El dinosaurio perplejo
La vulgar crisis que ha desatado el principio del fin de Slobodan Milosevic revela la falta de sintonía con el medio del hasta ahora todopoderoso dirigente serbio. Hasta que cometiera en noviembre el fatal error de hacer anular por adversas unas elecciones municipales, su instinto de supervivencia le habían permitido controlar una anomalía política en la que reinaba. Una burbuja que han ido acomodando a la realidad política de la Europa del Este.Instigador, primero, de la voladura de la antigua Yugoslavia en busca de una Gran Serbia; pacificador, desde 1994, de la trágica conflagración provocada por su fallida aventura expansionista. A lo largo de nueve años de reinado a hombros de la demagogia, la querencia serbia por los hombres providenciales y la anestesia colectiva de su propaganda, Milosevic ha sabido encontrar siempre el papel que más le convenía. Ahora, desafiado en una escala que ha roto sus cálculos, el semiclandestino y perplejo Milosevic busca una estrategia para sobrevivir.
Desde que irrumpiera en escena en 1987 excitando las pasiones nacionalistas de los suyos por Kosovo, Milosevic se ha aliado con la política del miedo. De su condición suprema, la guerra, hizo la palanca para unir a los serbios, utilizando a partir de 1990 su creciente sensación de inseguridad en la Croacia de Franjo Tudjinan y en la Bosnia de Alia Izetbegovic. Seis años después, ha acabado presidiendo un paisaje económica y moralmente arruinado. Las manifestaciones confirman que nadie puede engañar a todos indefinidamente.
Arropado por un monopolio informativo descomunal, Milosevic ha contado a los serbios, durante cuatro años de sanciones internacionales, que el mundo conspiraba contra ellos. Levantado el embargo, la estrategia es la del olvido: no hubo guerras y si algún serbio intervino en el baño de sangre lo hizo a título individual.

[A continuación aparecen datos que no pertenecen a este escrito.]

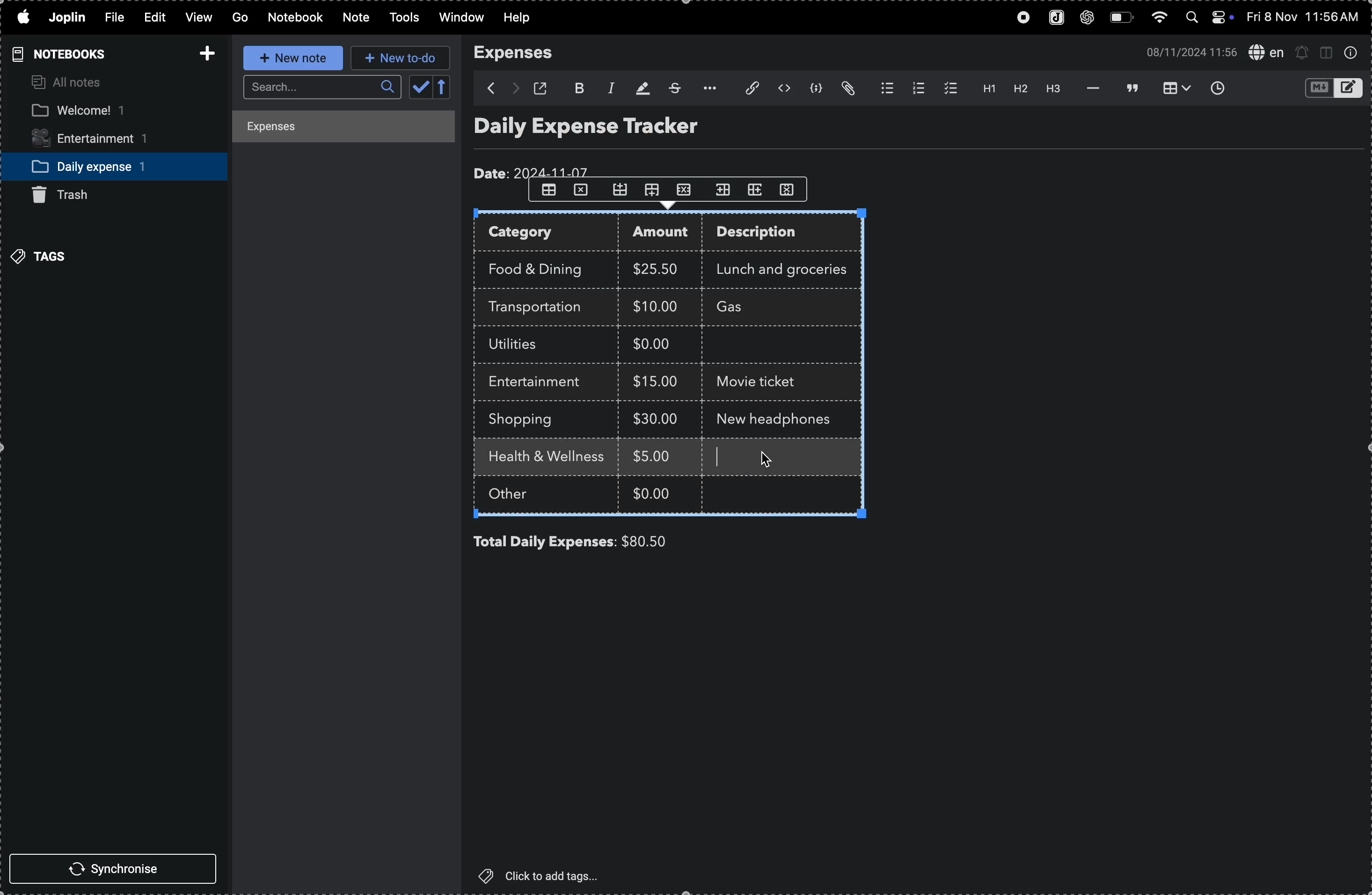 The width and height of the screenshot is (1372, 895). What do you see at coordinates (655, 456) in the screenshot?
I see `$5.00` at bounding box center [655, 456].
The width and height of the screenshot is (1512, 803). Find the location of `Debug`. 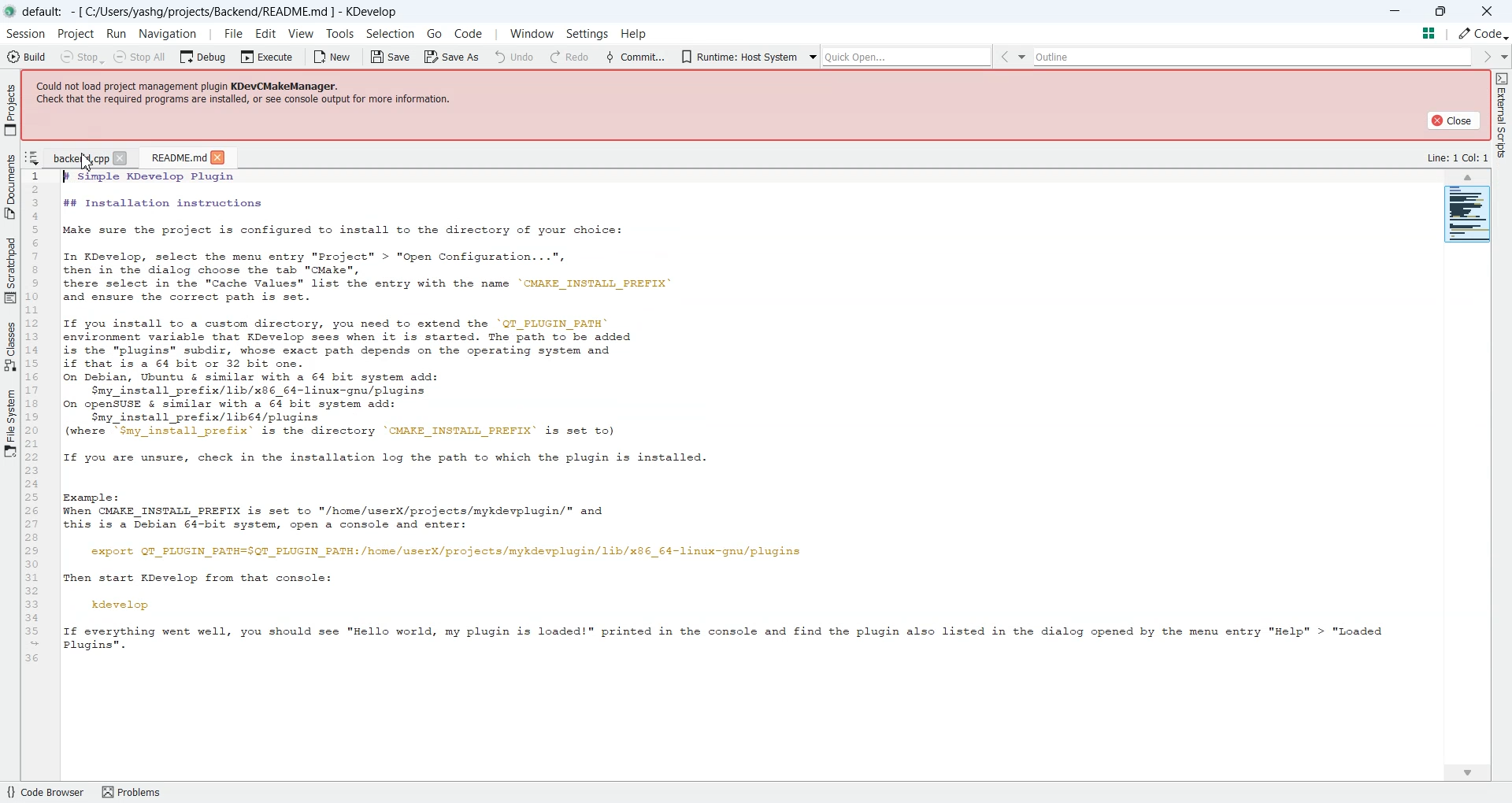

Para ganar las elecciones presidenciales de 1992 habló de "los poderes de la oscuridad y el caos bajo la influencia de fuerzas exteriores", destruyendo su país y "buscando traicionar a nuestros hermanos del otro lado del Drina". Para vencer en las parlaméntarias de 1990, les prometió trenes de alta velocidad y "todos los serbios en un mismo Estado". Los serbobosnios, al otro lado del río, han dejado de ser hermanos; los refugiados de la Krajina croata, 200.000, deambulan sin rumbo. En la Serbia de 1997, la del dúo Slobo-Mira Markovic, su más que influyente esposa, la mitad de los trabajadores no tienen empleo y la mitad de las fábricas están cerradas.
El juego toca a su fin. Aparte su control de la policía, no hay un flanco que Milosevic, epítome del funcionano comunista, tenga hoy a cubierto. Su país es un Estado paria. Fracasada una política exterior basada en la hermandad ortodoxa, el presidente serbio ha tentado a Grecia, Bulgaria, Rumania y Macedonia en una unión balcánica. No le han respondido. Los serbios de la diáspora han sido abandonados. Los albaneses de Kosovo esperan su oportunidad. El descontento crece en Voivodina. Al igual que en Montenegro, el minúsculo socio de lo que queda de Yugoslavia, aumenta el apetito secesionista de una federación que Milosevic ha utilizado como una mera extensión de Serbia.
Más importante, el colapso del nivel de vida. Decenas de miles de empleados y pensionistas no cobran sus salarios desde hace meses. La inflación en el año que acaba de concluir rondará el 100%, y el espectro de la hiperinflación se cierne sobre Serbia, cuyos ciudadanos recuerdan bien los días de 1993 en los que los precios aumentaban el 6% cada hora. Y todo en el marco de un sistema de monopolios y clientelismo político donde el Estado controla el 80% de la vida económica y los ministros dirigen las grandes compañías en su tiempo libre. O al revés.